New York's Public Housing 'Crumbling,' Needs $25B In Repairs Amid Shrinking Federal Funding
In case the failure of water heaters in Astoria over the winter did not make it clear, public housing in New York is teetering on the edge of crisis.
The city's public housing system, made up of 176,000 apartments across all five boroughs, is in need of an estimated $25B of repairs, the Wall Street Journal reports. The figure is a massive jump from the $6B estimated in 2005, a discrepancy the office of Mayor Bill de Blasio pins on years and years of declining federal funding from the U.S. Department of Housing and Urban Development.
HUD, which oversees the New York City Housing Authority, remains understaffed and lacking direction under the leadership of Secretary Ben Carson. Carson has said that his focus at HUD will be programs to decrease low-income citizens' reliance on federally funded housing, but he has yet to implement any concrete policies to that end, leading the former neurosurgeon to say that "there are more complexities [at HUD] than in brain surgery."
Advocates for public housing residents in New York City called the system's state of disrepair a "crisis point," with failures like that of the heating system underscoring the nature of the funding shortfall as a public safety concern. While Deputy Mayor for Economic Development Alicia Glen said the city "cannot solve the crisis in our public housing alone," the city will likely have to look for help outside of HUD for meaningful solutions while Carson is at the helm and funding remains scarce.
Among the potential solutions could be declaring bankruptcy, but a less drastic measure could be an expansion of the city's plan to turn over the management of some public housing projects to private developers, similar to what has been done in Atlanta and other cities.
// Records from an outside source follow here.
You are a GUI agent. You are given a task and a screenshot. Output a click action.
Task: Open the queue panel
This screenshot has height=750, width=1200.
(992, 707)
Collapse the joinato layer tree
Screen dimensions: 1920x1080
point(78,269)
Though residents fear the potential for abuse under privatization, the WSJ held up the private management of Campos Place in Manhattan by BFC Partners and L+M Development Partners as an example of privatization's success.
The JV purchased a stake in Campos Place in January 2015, and soon spent $26M renovating the building's heating, hot water and elevator systems. One resident said to the WSJ, "I think NYCHA should go ahead and start privatizing all these buildings.”